WHAT TO PRODUCE >>
What lines of the data below hold "height"? Show them.

[STUDY MATERIAL — start]

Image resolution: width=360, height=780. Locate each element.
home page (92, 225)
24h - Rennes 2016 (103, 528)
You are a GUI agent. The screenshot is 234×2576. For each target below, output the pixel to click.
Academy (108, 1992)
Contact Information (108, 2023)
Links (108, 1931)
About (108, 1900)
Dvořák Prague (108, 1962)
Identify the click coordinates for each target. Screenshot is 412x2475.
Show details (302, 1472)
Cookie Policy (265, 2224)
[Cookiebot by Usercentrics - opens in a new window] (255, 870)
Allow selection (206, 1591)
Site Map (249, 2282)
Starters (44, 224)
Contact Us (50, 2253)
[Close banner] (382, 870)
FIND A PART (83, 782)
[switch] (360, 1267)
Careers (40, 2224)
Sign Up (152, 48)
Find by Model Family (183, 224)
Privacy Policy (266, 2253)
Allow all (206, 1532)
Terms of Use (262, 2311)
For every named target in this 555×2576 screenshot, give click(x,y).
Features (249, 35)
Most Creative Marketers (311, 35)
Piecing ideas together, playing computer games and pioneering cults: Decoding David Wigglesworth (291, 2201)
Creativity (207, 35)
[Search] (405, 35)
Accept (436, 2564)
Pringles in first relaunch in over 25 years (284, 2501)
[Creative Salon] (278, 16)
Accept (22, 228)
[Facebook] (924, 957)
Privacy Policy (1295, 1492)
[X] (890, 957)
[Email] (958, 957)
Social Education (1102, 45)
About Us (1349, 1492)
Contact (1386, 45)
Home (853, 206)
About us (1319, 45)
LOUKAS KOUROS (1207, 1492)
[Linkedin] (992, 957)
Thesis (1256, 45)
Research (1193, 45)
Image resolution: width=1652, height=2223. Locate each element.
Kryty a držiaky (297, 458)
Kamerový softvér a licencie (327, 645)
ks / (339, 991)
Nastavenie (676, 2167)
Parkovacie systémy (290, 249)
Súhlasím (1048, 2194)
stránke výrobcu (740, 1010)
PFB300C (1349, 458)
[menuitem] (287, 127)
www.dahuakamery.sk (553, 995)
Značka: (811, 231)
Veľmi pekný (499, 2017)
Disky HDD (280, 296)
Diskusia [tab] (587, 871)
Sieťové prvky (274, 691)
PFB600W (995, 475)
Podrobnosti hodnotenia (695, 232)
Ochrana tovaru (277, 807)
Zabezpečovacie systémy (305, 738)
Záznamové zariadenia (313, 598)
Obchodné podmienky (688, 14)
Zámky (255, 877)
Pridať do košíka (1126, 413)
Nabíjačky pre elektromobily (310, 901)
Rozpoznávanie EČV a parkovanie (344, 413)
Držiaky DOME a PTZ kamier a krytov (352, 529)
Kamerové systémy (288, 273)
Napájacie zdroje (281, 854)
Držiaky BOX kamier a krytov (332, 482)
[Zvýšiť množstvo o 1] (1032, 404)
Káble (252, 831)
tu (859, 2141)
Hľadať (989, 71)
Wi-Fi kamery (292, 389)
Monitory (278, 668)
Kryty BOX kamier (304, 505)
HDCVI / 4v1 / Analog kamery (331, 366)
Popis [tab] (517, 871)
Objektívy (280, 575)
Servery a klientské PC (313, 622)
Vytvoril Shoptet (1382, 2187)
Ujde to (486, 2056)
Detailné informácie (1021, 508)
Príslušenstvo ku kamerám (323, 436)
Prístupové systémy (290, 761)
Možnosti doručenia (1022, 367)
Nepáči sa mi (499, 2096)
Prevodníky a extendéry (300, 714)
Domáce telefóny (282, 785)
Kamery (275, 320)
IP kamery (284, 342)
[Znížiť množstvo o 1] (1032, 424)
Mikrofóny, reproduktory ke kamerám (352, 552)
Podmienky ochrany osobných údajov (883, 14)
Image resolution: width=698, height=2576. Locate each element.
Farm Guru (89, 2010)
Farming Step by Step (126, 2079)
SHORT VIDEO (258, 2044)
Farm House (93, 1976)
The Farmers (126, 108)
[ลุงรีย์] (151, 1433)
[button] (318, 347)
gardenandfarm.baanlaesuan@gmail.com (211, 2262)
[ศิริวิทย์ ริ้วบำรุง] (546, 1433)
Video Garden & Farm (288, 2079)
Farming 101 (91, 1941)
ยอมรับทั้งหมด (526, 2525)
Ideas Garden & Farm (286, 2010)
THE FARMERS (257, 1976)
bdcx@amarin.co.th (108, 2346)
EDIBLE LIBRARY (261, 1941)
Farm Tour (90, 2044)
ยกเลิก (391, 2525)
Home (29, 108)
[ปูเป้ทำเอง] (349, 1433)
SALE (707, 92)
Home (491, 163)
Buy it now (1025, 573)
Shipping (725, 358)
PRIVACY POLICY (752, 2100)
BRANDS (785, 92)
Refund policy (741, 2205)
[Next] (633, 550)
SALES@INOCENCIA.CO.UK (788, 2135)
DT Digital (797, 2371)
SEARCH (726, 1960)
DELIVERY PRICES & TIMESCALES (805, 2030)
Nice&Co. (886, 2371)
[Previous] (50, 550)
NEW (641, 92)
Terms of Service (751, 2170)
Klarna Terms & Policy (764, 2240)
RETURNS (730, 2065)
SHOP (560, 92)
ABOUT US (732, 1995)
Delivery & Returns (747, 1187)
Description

[STUDY MATERIAL — finish]

REPLY TO THE TASK >>
Image resolution: width=360, height=780. Locate each element.
Image resolution: width=1652, height=2223. Locate each element.
Image resolution: width=698, height=2576. Locate each element.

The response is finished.